Document section:
□ □ □
In this context, Freeman’s 400m victory and FREEMAN were “utopian moments” for Aboriginal and Torres Strait Islander peoples, while the whitestream media exalted the 20th anniversary for creating a national unity that has never existed. As Wiradjuri and Kamilaroi man, social commentator, and university chair of Australian-Indigenous Belonging, Stan Grant, notes, Freeman never could have united the nation:

“… as much as I wanted to believe in hope, I was troubled that Australia could so easily be absolved of its sins. As if a sporting event, a race, one athlete, was all it would take to cleanse ourselves. It was too much to expect that one runner and one race could save us; you cannot erase two centuries in 49.11 seconds”.
□ □ □
Challenges:
1. In the passage on Freeman's 400m victory, what university chair does Stan Grant hold?
2. Extend the passage on Freeman's 400m victory with a paragraph that follows Stan Grant's quotation.
□ □ □
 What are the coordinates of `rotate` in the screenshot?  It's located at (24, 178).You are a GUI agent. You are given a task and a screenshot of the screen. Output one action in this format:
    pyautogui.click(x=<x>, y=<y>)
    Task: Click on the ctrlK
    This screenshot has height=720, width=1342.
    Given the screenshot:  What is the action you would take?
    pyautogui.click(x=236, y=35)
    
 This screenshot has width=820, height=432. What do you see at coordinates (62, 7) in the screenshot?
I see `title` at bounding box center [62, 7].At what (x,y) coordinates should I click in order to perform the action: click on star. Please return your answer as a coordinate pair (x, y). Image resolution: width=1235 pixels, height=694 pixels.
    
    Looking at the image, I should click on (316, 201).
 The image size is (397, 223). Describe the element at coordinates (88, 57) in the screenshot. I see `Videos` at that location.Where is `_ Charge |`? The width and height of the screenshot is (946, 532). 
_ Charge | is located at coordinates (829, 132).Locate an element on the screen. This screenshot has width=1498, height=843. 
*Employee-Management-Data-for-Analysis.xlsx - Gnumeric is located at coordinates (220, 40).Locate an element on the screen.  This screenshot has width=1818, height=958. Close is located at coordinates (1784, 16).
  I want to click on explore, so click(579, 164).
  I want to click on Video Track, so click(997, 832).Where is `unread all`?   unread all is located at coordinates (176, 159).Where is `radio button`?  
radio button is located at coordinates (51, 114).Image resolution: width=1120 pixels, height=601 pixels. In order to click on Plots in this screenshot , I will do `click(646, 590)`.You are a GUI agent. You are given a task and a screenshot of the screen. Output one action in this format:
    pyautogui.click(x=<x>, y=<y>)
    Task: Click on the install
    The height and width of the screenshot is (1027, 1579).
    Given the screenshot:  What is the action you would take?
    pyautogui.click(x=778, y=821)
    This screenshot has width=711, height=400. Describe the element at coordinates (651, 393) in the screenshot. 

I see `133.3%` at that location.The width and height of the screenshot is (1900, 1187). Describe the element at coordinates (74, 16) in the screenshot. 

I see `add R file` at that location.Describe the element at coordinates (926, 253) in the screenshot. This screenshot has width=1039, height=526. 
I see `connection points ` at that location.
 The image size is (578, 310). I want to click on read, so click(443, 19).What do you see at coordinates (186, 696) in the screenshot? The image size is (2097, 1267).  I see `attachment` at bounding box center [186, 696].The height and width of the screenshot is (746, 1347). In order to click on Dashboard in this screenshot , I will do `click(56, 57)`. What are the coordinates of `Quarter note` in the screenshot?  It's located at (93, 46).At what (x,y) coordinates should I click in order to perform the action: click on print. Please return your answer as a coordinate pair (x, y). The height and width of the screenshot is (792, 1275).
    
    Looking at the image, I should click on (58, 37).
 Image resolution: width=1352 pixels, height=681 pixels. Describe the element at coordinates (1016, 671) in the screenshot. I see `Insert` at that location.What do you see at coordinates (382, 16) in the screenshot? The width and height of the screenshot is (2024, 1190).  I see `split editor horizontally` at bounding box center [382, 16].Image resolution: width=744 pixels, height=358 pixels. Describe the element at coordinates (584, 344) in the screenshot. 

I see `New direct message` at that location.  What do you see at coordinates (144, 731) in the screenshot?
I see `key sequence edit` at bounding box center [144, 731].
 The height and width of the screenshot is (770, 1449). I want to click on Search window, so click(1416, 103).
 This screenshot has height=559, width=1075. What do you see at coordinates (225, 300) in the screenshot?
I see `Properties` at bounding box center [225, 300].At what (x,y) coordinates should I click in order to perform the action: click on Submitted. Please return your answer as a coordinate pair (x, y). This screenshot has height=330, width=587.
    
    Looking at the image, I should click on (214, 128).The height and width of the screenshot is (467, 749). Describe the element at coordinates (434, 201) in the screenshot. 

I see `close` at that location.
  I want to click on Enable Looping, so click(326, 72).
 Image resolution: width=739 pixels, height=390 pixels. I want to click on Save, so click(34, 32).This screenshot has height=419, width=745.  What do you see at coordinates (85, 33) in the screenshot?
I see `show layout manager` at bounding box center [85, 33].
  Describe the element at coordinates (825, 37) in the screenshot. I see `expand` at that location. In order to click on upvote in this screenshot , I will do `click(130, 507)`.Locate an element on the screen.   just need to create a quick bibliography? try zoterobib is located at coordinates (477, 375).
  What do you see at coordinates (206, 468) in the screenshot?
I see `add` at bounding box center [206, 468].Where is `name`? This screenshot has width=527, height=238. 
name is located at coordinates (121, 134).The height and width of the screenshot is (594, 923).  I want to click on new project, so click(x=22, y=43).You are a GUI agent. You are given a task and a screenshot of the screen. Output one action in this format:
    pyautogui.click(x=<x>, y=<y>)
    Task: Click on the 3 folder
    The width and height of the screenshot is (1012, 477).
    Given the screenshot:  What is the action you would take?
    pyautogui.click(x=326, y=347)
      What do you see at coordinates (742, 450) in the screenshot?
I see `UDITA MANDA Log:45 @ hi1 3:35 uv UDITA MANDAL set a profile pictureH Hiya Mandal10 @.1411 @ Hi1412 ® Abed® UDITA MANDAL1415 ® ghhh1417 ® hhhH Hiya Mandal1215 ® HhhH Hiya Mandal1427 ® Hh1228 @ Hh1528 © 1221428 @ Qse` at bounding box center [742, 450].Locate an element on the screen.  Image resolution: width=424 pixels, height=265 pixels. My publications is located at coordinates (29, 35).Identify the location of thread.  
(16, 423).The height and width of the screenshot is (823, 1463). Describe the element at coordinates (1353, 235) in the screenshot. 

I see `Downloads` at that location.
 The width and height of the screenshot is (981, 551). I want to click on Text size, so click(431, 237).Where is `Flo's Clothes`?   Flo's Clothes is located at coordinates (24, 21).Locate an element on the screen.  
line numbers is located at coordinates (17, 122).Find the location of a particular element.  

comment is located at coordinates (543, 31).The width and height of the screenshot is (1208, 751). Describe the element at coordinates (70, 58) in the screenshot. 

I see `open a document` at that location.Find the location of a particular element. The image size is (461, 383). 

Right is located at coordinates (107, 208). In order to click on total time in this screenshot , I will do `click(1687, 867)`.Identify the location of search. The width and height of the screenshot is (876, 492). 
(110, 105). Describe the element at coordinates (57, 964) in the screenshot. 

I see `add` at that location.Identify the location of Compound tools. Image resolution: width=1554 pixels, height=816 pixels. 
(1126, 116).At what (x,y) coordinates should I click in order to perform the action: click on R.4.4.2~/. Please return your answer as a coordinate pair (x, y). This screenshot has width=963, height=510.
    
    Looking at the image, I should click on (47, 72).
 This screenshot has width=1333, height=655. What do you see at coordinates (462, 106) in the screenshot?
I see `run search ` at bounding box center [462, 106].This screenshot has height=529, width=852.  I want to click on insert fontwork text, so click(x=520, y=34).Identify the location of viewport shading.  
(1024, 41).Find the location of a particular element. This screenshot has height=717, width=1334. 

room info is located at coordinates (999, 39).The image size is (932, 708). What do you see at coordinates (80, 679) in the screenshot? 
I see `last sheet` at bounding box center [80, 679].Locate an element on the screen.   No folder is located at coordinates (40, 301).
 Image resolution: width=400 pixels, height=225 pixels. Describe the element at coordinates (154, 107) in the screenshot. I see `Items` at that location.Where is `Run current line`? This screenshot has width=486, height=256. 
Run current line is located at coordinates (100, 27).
□ □ □
Final answers:
1. The chair of Australian-Indigenous Belonging.

2.
For all the zombie myths about Freeman uniting Australians, there was only one story on how she celebrated the anniversary. It was by launching Stride for Education, a virtual running event to increase awareness of, and raise funds for, her foundation’s education programs with Aboriginal and Torres Strait Islander children. Like most of Freeman’s undertakings, it was inspired by a lifelong “gift” from Cecelia:

Don’t ever forget where you’ve come from, mum said. Don’t ever forget who you are. I hope I’m being true to that in my own life. I want to pour everything into where I’m from.”